Cosmos-SDK & IBC Vulnerability Retrospective: Security Advisories Dragonberry and Elderflower (October 2022)

On October 8, 2022, a small group of Cosmos engineers led by Dev Ojha (@Valardragon) of Osmosis began an intensive security review of the ICS-23 implementation. This review took place as a response to the BSC incident that impacted Binance Chain on October 7, 2022, and focused on areas where ICS-23 interfaces with proofs generated by the IAVL Merkle tree used by the Cosmos SDK.

As a result of this bug hunt, two separate security vulnerabilities were identified in the Cosmos stack.

  • The first vulnerability, Dragonberry, originated in ICS-23 (IBC) and enabled the forgery of IBC timeouts. Timeout forgeries could be escalated to ICS-20 doublespend.
  • The second vulnerability, Elderflower, originated in Authz (Cosmos-SDK) and enabled bypassing parts of the Cosmos SDK message authentication system.This authentication bypass could potentially be escalated to inflation, theft, or other exploits depending on chain-specific implementation details.

These vulnerabilities were patched when core devs across IBC-connected chains distributed the Dragonberry patch for Cosmos SDK. In this post, we would like to provide details about both incidents as well as the next steps for the security of the Interchain.

Issue #1: Dragonberry

Issue timeline

On Sunday, Oct 9th around 4pm CST, Dev Ojha discovered a vulnerability that would allow forged absence proofs to be accepted by IBC. Within a few hours of discovery, Dev disclosed the details of his findings to Ethan Buchman (Informal Systems) and Aditya Sripal (Interchain GmBH) for validation of the issue.

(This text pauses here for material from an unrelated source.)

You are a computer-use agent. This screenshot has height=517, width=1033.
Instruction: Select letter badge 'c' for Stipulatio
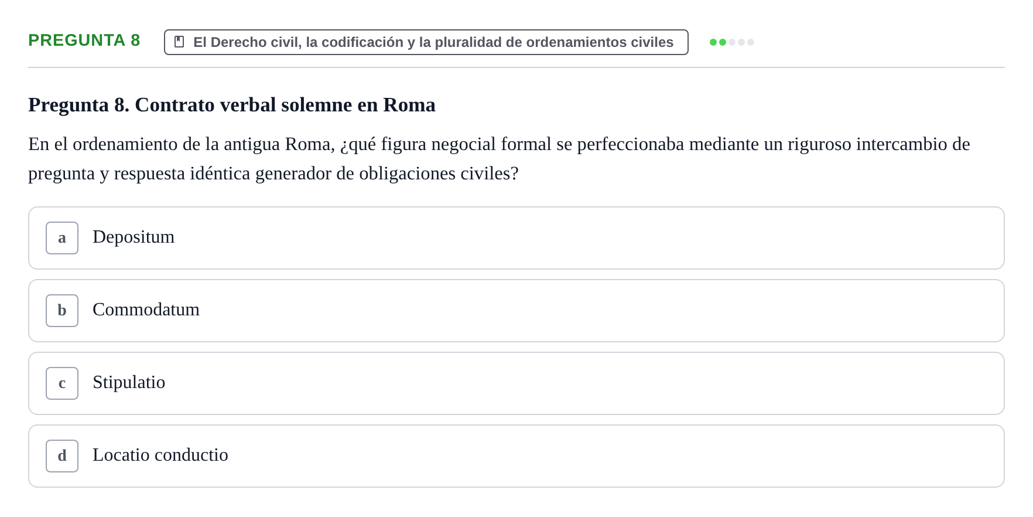point(62,383)
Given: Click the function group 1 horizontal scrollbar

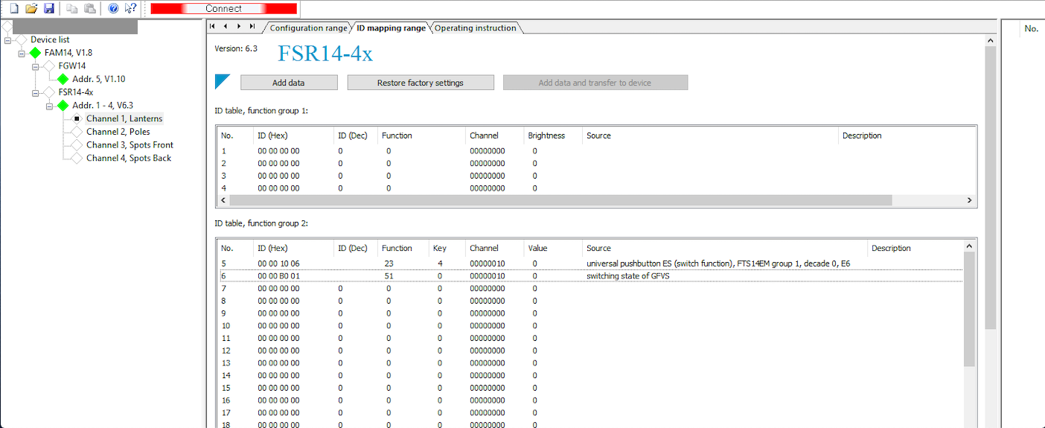Looking at the screenshot, I should tap(560, 200).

After it was reproduced, a Dragonberry Response Team came together to begin assessing paths for remediation and resolution.

While the discovery of a security vulnerability is not a security incident, the recent exploitation of BSC pointed to the high likelihood of a knowledgeable attacker who could independently find and exploit the Dragonberry bug. Due to the risk of a bug collision here, the patching process for this critical bug was treated as if it were an active incident to reduce the window of exploitation.

The Vulnerability

IBC has a user configurable timeout mechanism that allows reclaiming funds in the event that a packet is not relayed within a certain time. Given the ability to forge a proof of absence (ie. a false proof that a packet was not received), an attacker could trick the IBC protocol into believing that IBC transfer both succeeded and failed.

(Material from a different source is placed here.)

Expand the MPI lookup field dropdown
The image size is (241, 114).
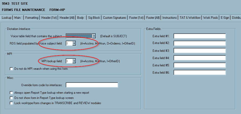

This vulnerability could have been exploited in order to iteratively drain all ICS-20 escrow accounts. This effectively means that all funds in IBC channels across Cosmos networks were vulnerable to this exploit.

IBC is a trustless protocol to establish connection between two machines, where the details like Merkle tree verification can be different for different chains. IBC’s transport security relies on Merkle proofs of existence and absence. IBC employs a descriptive language of Merkle proofs as part of the ICS-23 specification; this language and specification lacks a definition of soundness. This means it might be possible to provide a ICS-23 proof of absence or existence that does not exist in the original Merkle tree.

Mitigation and Remediation Timeline

The Dragonberry response team developed a patch for this vulnerability which performs additional validation on the structure of ICS-23 IAVL proofs, subsequently ensuring invalid proofs are rejected. Once this patch was developed, the team engaged in ad-hoc coordination with validators and began the process of distributing the patch and an advisory to all core teams across the Interchain.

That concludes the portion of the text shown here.